Section 290 of the penal code is known as the Sex Offender Registration Act. It is the piece of California law that mandates that sex offenders must register with the government while residing in California. If you are accused of this crime, it is important to know what the law says as well as your legal rights.
What Does Section 290 of the Penal Code Illegalize?
Section 290 demands that anyone who has been convicted of a sex crime must register with the chief of police in the California city they are residing in. This does not only include individuals that live in a city. It also includes individuals that wish to work or attend school in a city. This mandate has no expiration date under the penal code. A sex offender must remain registered for the rest of his or her life.

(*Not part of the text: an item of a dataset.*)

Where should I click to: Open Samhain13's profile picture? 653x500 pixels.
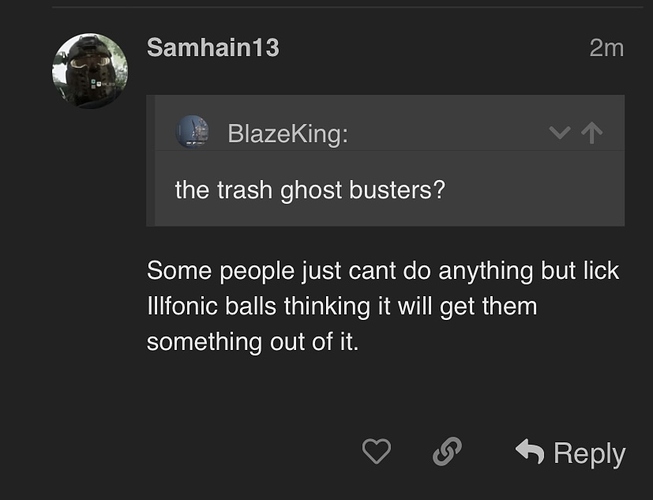coord(91,68)
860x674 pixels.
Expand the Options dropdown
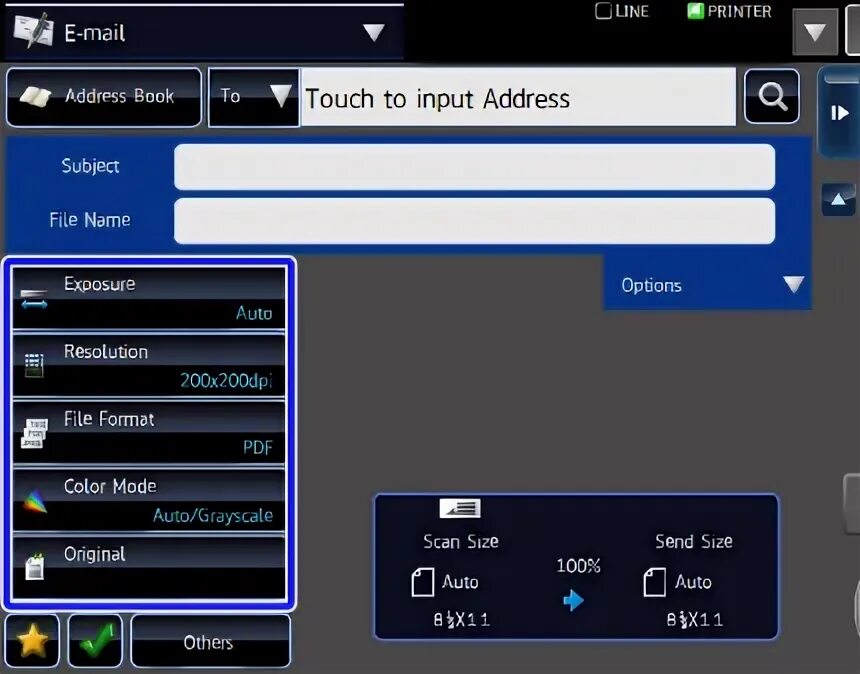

Failing to register as a sex offender with the local police is considered a crime under this part of the penal code. When changing addresses, this must be done immediately. The law only allows for five working days to do so. This covers individuals that have been convicted of crimes like rape and sexual assault in California as well as any other federal or military court located anywhere with governance by the United States.
What Are the Penalties for Being Convicted Under Section 290?
Breaking the law under Section 290 by not registering as a sex offender is most often classified as a misdemeanor in the California legal system. In other circumstances, refusing to register could even be classified as a felony. If an individual is charged with breaking this law as a misdemeanor, it could result in up to a year in a California county jail. Felonies, however, could be punished with 16 months to three years in a state penitentiary.
Due to the fact that sex offenders are usually on some kind of probation, failing to register as a sex offender could also be viewed as breaking the terms of that probation. This could result in a person being forced to finish a previous prison term that was suspended in exchange for probation.
How Can Our Law Firm Help?
Despite the fact that this law is sometimes only prosecuted as a misdemeanor, breaking it can have very serious consequences especially considering the fact that the accused may already have a serious record or be on probation for other crimes. Having quality legal representation can help assure that a defendant is able to reach the best possible outcome.
There are certain strategies that a defense lawyer can use to help a defendant avoid prosecution under this law. For example, the accused may have not been made aware of that fact that he or she had to register in California. Alternatively, the accused may have tried to register but that fact is not reflected in the public record due to human error or incompetence of the local police department the defendant reported to.
Overall, a person accused of this crime certainly needs the expertise of an attorney with plenty of experience with section 290 of the California penal code.